Using the records that follow, work out the number of lines with the word "Expand" in them; reply with that number only.

DATA SHOWN:
━━━━━━━━

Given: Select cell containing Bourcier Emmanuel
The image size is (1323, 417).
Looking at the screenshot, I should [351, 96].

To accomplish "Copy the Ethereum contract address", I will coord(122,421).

━━━━━━━━

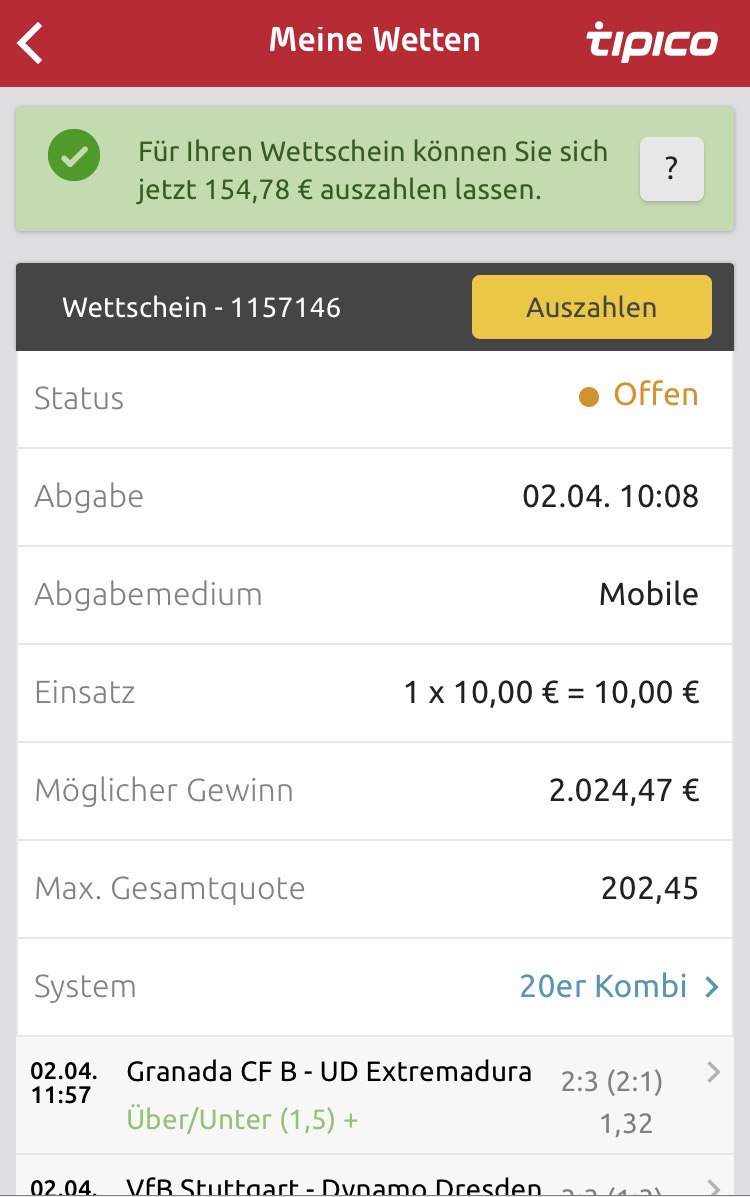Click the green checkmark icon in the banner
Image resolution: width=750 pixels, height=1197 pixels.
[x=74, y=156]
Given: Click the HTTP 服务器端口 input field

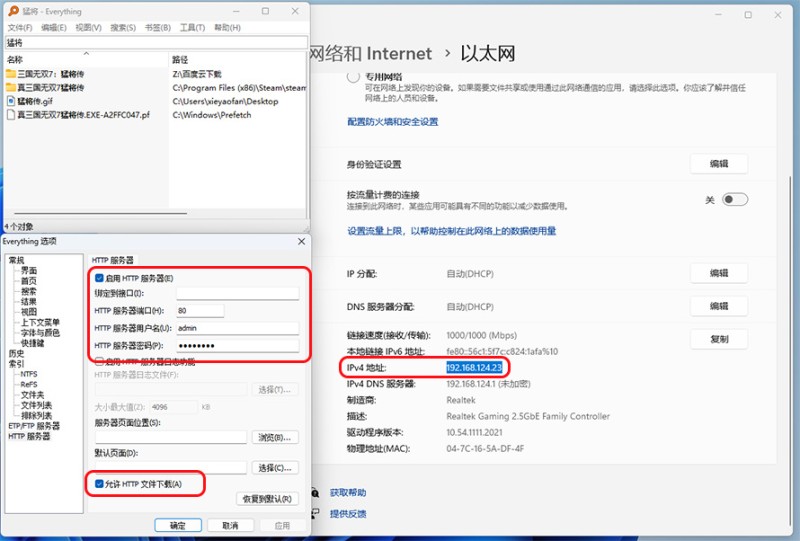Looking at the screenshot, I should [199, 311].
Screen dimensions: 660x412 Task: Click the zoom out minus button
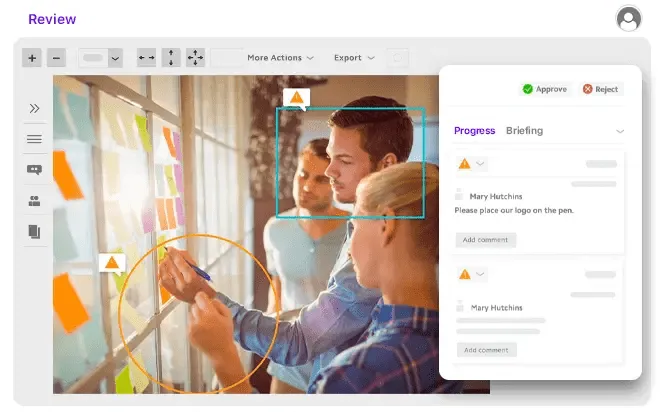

━━━━━━━━

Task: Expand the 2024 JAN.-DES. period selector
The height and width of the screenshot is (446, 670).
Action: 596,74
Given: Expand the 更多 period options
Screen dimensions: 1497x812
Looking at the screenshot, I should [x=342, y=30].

━━━━━━━━

SOLUTION FOR THIS EXERCISE:
2